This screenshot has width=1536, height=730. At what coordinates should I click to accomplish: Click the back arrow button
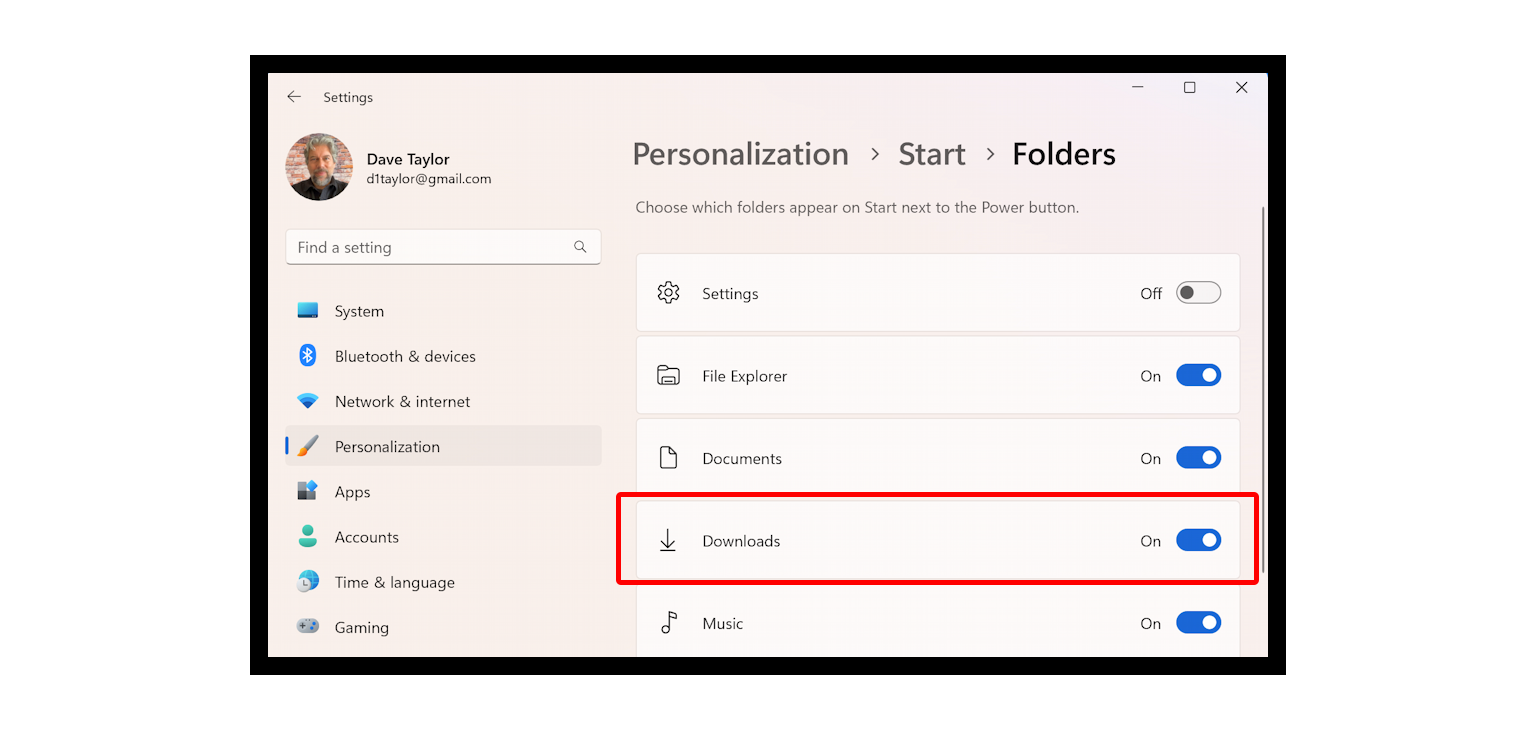pos(293,96)
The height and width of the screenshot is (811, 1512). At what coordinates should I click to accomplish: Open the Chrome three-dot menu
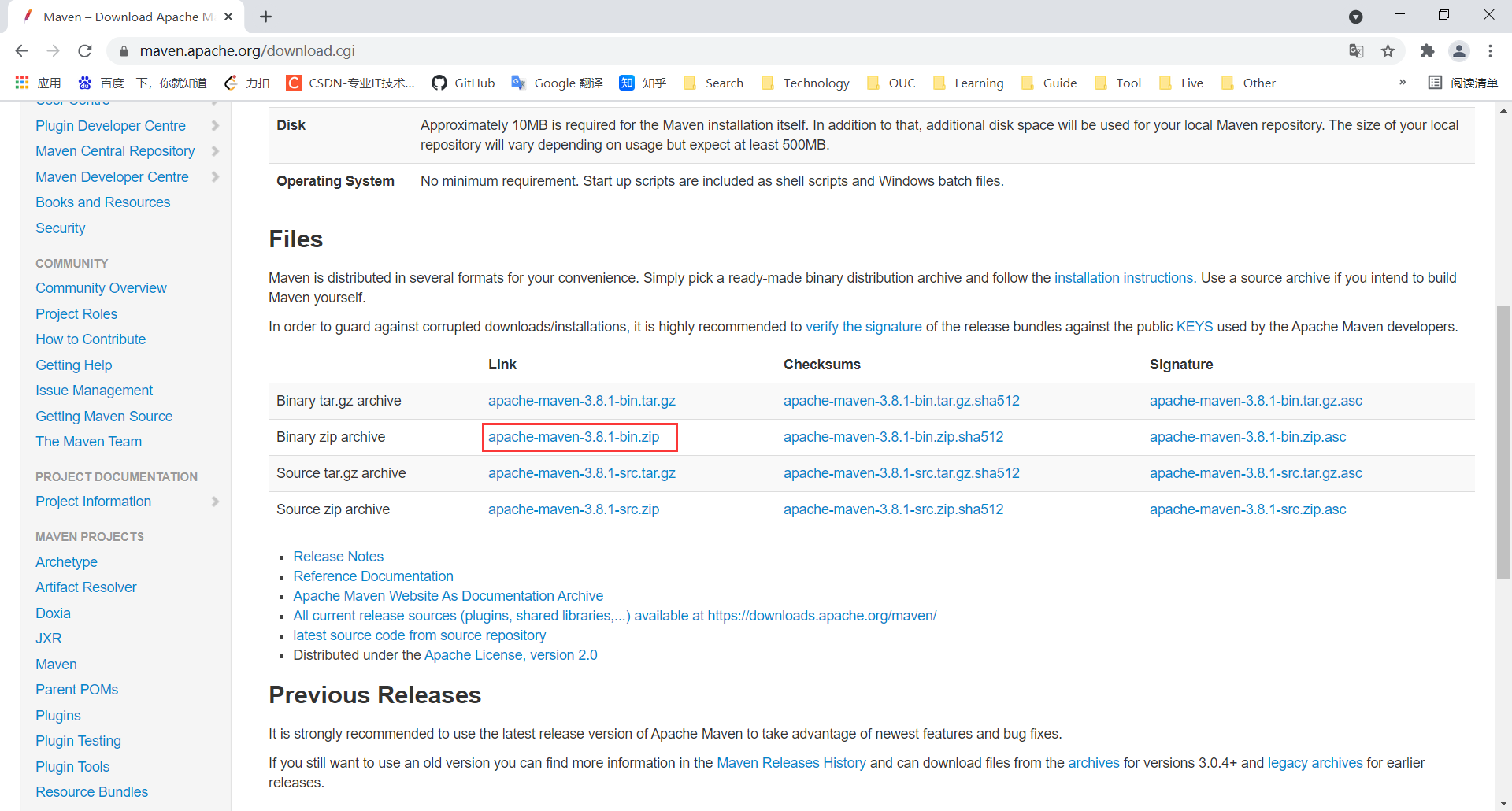click(1490, 51)
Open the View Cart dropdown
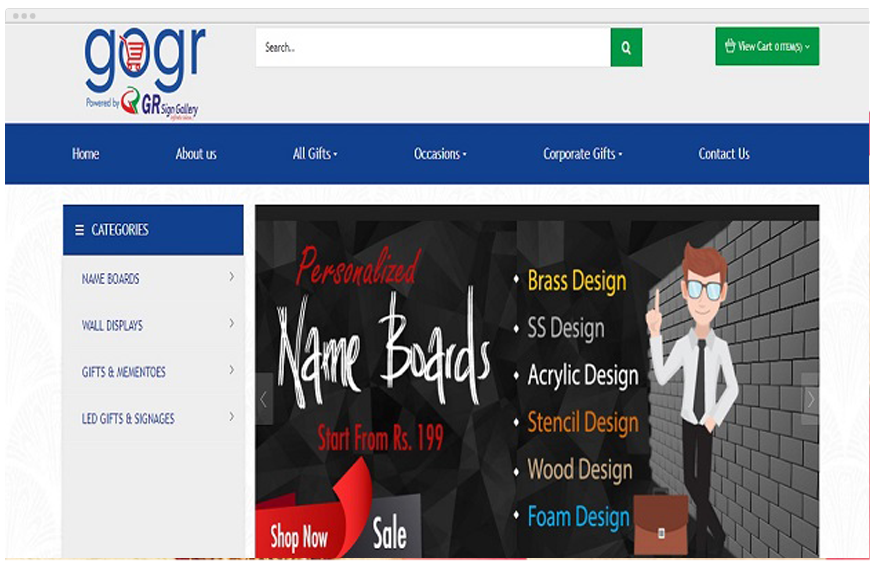This screenshot has height=565, width=876. (767, 46)
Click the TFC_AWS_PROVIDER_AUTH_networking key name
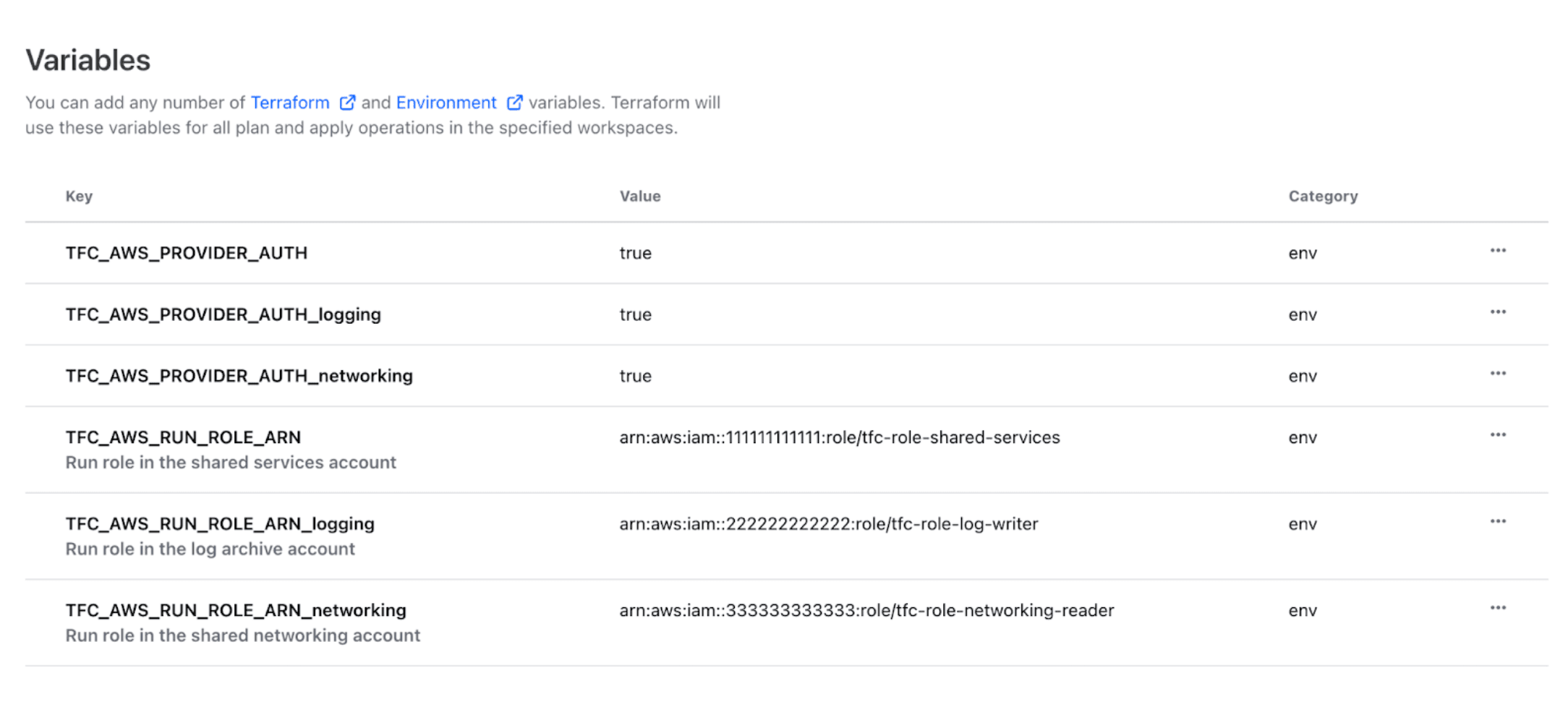This screenshot has height=707, width=1568. 239,376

------------------------

→ Description of the task
Reproduce the material exactly; keep pictures out.

→ Result of this task
This screenshot has width=1536, height=730. At what coordinates should I click to accomplish: Click the back arrow button
pos(293,96)
The height and width of the screenshot is (811, 1512). At what coordinates should I click to accomplish: Open the Chrome three-dot menu
click(1490, 51)
Open the View Cart dropdown
This screenshot has height=565, width=876. (767, 46)
Click the TFC_AWS_PROVIDER_AUTH_networking key name
This screenshot has height=707, width=1568. 239,376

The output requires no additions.